Kroger’s argument with respect to the sixth cause of action is equally unavailing. Here, Kroger argues that this claim is based on alleged violation of Business & Professions Code section 12024.6 “under which ‘[n]o person, firm, corporation, or association shall advertise, solicit, or represent by any means, a product for sale or purchase if it is intended to entice a consumer into a transaction different from that originally represented.’ ” (Demurrer, p. 13.) According to Kroger, “[t]his claim is inconsistent with federal standards, because a consumer may be ‘entice[d]’ by a product that meets all of the above-described federal requirements.” (Id., at p. 14.) Again, the People have alleged that the calorie count in the FDA panel was falsely represented. This cause of action is not preempted just because a violation of section 12024.6 could, in some instance, be found in the absence of a FDCA violation. The demurrer to the sixth cause of action is therefore overruled.

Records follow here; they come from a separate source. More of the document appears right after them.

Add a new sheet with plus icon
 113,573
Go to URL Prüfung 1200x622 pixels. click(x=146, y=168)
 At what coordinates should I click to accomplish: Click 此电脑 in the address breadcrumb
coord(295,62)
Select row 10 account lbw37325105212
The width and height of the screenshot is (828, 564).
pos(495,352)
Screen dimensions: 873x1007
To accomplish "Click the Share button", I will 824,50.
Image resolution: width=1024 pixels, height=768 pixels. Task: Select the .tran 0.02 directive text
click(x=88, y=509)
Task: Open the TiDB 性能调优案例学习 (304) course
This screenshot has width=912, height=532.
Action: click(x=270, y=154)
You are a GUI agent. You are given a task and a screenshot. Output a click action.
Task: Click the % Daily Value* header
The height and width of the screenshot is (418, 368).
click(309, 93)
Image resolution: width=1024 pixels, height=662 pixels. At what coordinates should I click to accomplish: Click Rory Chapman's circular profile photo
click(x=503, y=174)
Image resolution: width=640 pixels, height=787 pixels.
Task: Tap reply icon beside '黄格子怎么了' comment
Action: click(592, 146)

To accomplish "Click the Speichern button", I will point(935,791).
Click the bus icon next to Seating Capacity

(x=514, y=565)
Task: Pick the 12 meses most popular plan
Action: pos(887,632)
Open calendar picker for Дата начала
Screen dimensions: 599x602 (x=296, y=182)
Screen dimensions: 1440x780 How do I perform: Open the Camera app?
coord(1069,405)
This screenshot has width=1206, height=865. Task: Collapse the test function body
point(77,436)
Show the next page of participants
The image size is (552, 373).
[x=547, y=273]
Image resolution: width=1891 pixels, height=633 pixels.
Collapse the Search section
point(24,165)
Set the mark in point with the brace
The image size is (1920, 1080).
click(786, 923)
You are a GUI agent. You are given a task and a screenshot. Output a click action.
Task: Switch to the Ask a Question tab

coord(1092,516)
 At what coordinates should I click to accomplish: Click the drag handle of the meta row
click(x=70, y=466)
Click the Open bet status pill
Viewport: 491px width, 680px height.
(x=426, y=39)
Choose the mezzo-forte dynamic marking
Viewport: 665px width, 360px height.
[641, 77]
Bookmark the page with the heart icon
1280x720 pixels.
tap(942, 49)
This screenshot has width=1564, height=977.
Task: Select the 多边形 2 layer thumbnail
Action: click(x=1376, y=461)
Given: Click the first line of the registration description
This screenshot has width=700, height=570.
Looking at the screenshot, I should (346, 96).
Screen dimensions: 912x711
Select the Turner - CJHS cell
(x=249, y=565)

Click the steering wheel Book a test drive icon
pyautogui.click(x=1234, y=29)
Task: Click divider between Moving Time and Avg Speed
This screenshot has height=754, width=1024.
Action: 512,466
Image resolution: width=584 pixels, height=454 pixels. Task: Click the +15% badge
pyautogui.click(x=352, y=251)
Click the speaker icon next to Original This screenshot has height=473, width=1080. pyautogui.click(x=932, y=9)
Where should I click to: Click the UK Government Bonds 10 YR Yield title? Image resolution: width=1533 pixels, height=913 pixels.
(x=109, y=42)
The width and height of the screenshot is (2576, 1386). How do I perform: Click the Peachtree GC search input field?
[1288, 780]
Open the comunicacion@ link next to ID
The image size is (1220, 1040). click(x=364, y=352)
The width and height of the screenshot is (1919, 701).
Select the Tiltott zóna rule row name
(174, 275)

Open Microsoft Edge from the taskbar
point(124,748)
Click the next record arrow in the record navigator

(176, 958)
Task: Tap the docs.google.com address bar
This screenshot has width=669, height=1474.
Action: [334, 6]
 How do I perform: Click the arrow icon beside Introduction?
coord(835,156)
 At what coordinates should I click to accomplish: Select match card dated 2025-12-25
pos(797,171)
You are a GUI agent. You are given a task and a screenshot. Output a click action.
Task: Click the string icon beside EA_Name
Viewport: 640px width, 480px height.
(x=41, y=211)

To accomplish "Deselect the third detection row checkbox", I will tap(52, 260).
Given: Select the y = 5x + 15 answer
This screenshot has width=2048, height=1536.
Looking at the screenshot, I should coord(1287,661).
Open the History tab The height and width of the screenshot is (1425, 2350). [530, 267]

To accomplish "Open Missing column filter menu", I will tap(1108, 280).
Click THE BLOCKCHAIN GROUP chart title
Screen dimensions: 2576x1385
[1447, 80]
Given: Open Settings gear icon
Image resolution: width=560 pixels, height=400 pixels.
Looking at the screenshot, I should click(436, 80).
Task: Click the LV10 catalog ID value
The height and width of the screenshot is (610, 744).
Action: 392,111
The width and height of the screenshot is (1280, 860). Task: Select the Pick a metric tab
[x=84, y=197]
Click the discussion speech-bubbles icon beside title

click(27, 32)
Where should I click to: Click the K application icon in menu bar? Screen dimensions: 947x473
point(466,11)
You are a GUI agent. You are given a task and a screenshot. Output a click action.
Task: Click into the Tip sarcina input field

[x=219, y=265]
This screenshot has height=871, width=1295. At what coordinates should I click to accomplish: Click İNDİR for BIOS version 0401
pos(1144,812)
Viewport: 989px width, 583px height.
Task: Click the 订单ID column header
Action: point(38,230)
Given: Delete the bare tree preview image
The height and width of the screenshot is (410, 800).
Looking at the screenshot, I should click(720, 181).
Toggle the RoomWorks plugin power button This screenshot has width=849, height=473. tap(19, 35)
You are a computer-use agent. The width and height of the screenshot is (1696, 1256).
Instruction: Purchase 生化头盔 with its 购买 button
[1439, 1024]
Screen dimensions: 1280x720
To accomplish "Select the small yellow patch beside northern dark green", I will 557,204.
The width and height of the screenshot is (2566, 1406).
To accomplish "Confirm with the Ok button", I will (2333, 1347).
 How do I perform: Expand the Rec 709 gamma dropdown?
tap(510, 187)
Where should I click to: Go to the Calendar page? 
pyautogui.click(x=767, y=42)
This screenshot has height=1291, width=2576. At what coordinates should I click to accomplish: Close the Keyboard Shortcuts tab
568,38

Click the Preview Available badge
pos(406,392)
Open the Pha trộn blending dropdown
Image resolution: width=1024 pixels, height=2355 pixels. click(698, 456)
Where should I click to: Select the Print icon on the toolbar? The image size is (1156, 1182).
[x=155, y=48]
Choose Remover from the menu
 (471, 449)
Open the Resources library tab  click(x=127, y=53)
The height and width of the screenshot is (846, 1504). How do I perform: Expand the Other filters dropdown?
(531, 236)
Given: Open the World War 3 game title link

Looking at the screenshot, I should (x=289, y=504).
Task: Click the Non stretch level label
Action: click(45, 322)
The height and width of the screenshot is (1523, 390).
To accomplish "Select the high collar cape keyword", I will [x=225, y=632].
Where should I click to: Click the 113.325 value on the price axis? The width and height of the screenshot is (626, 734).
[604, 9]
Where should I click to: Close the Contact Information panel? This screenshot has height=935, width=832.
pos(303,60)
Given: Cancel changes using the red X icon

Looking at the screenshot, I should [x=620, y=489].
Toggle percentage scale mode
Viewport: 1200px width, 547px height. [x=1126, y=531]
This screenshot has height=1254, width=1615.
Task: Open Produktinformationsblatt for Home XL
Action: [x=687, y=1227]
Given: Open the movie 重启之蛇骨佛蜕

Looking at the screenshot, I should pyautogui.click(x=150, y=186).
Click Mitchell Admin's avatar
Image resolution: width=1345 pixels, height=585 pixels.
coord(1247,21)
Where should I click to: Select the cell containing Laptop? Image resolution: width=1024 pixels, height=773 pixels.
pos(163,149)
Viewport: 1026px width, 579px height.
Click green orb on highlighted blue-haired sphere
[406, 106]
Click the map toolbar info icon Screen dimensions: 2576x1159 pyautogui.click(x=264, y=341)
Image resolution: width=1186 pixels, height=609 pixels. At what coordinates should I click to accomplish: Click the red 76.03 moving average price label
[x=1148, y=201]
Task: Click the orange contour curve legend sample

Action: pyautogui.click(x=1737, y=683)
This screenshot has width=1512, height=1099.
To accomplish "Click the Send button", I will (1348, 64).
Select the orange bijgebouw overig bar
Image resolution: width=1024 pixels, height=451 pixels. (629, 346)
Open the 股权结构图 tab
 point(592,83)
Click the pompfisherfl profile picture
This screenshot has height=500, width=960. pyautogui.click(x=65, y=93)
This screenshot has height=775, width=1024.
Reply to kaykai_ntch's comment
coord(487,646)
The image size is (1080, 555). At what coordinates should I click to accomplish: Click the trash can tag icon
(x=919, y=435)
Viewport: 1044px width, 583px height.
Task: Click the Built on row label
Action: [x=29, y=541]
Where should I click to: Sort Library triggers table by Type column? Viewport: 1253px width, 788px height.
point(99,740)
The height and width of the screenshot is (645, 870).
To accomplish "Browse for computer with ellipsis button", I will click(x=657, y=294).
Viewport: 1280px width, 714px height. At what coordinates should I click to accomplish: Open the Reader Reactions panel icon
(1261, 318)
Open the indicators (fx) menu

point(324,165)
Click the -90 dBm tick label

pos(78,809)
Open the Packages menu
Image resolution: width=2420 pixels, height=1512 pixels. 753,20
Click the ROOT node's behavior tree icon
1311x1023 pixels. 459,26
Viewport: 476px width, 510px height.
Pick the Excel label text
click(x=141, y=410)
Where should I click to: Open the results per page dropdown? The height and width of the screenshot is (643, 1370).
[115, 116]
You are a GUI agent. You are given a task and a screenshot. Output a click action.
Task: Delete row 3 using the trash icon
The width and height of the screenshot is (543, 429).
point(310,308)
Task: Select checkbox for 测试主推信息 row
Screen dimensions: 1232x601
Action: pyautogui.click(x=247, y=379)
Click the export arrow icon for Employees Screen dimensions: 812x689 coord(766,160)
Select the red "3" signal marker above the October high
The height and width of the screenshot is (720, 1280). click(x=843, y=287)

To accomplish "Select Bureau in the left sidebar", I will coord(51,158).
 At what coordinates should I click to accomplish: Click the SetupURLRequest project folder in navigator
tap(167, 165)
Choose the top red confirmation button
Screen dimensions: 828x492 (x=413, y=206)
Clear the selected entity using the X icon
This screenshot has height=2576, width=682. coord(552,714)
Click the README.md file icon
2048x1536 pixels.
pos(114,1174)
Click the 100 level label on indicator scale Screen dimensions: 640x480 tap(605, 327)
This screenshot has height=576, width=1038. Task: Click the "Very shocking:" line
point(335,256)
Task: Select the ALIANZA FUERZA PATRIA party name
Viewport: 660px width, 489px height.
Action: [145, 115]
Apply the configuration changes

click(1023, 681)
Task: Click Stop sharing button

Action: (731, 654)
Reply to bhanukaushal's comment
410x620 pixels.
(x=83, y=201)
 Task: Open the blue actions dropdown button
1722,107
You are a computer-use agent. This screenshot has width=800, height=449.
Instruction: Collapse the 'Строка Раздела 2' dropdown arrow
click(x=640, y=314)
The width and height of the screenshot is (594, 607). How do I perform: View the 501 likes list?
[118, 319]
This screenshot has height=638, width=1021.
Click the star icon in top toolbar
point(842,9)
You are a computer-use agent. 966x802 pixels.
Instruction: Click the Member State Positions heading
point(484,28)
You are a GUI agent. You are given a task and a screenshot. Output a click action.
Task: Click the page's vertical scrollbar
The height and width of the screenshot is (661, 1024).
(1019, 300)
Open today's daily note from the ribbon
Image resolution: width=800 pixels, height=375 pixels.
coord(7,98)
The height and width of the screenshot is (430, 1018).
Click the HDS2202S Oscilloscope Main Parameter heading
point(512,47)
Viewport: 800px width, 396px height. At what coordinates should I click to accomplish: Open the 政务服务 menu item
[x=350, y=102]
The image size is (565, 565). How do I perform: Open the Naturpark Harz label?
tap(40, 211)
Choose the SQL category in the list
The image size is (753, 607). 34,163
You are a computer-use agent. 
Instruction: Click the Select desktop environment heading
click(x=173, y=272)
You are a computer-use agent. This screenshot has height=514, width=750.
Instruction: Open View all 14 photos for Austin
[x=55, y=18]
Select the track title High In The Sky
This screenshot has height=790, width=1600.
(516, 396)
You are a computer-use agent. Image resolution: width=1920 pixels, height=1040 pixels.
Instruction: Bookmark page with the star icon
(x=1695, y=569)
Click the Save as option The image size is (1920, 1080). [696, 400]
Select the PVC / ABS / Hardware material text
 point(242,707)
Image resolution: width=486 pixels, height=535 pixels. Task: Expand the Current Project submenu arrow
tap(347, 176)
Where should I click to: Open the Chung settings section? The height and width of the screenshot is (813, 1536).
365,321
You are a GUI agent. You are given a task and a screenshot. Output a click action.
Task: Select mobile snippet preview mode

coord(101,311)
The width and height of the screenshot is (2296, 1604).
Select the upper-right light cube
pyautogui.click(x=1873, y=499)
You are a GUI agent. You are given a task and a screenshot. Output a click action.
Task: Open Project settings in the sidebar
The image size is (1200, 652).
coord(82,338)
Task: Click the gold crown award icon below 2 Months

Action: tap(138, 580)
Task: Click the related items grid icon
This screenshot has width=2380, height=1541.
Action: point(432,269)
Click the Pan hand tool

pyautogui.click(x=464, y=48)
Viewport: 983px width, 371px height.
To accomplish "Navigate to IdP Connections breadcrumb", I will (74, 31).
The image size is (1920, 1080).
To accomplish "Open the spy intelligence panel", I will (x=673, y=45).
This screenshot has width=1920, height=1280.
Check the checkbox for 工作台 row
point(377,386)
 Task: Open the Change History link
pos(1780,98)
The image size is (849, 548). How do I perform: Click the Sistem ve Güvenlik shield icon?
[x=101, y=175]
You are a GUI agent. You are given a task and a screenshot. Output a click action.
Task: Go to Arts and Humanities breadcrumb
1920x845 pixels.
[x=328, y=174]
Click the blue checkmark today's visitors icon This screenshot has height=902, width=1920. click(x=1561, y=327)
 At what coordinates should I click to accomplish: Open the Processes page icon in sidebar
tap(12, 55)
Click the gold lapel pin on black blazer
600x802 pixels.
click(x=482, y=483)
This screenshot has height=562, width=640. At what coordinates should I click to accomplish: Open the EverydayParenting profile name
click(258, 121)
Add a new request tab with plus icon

With respect to the eighth cause of action, Koger argues that the People fail to plead facts necessary to sustain a non-preempted Sherman Law claim. (Demurrer, p. 15.) This argument fails because, as shown above, the People have alleged that Kroger misrepresented the true calorie count in the FDA panel, and the manner in which it did so. (SAC, ¶ 18.) This is sufficient for purposes of California’s pleading standards. Accordingly, the demurrer to the eighth cause of action is also overruled.